EXERCISE INPUTS:
►

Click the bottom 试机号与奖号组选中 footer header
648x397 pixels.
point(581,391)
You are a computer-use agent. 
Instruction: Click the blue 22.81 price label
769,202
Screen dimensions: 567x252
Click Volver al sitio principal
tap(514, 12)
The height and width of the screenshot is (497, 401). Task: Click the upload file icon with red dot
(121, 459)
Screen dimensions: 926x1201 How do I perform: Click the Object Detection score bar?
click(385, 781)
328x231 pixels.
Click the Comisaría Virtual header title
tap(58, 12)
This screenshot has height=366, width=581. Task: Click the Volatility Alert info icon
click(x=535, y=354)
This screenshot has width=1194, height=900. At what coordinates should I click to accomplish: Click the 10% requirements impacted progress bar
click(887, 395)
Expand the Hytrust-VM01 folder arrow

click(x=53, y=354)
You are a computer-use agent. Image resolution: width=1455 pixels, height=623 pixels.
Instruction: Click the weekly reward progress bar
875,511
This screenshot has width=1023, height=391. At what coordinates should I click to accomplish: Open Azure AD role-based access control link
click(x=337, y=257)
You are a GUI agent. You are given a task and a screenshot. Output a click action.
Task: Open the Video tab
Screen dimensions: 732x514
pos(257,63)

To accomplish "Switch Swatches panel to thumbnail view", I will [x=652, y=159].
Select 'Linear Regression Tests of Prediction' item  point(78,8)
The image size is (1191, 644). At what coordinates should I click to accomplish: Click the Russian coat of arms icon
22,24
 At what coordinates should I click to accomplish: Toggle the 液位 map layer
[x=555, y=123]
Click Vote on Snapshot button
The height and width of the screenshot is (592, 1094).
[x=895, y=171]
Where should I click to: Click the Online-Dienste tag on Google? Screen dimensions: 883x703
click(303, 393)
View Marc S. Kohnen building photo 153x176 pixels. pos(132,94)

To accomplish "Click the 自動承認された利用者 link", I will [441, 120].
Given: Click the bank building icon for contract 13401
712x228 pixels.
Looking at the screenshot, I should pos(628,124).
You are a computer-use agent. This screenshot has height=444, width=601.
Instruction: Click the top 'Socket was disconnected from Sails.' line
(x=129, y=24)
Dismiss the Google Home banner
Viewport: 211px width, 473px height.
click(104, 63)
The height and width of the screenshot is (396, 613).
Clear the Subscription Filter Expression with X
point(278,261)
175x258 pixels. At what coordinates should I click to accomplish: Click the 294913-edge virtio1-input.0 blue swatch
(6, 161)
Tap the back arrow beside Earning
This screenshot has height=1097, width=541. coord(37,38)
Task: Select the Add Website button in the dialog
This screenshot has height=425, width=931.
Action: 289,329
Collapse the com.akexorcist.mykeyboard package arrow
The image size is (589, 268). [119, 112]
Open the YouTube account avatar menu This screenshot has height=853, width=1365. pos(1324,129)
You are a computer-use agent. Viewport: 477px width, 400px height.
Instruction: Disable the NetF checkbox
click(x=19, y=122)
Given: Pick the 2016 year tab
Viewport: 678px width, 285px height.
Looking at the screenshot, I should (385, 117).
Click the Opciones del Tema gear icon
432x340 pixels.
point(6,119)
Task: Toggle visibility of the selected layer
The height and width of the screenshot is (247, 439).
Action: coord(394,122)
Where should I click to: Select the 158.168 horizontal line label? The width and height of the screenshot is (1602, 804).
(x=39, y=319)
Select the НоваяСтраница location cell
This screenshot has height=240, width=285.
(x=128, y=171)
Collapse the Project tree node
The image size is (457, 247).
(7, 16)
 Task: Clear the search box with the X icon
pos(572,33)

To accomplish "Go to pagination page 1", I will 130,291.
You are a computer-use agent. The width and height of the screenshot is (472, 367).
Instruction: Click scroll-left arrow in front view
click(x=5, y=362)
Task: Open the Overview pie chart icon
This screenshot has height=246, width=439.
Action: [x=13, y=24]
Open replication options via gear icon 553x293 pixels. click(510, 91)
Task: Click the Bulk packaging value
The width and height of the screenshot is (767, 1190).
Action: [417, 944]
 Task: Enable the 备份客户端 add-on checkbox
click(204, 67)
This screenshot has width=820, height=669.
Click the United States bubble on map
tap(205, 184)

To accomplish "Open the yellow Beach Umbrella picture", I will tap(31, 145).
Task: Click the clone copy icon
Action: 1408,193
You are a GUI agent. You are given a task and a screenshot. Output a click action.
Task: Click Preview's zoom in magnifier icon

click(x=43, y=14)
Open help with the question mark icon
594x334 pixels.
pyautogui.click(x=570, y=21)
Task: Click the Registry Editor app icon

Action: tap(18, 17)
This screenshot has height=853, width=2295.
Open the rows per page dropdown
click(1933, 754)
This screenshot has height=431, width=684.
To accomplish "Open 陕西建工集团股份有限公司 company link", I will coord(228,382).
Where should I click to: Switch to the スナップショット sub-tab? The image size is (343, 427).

◄

If a line above holds the string "agent", count it; give the final total as the only output.

7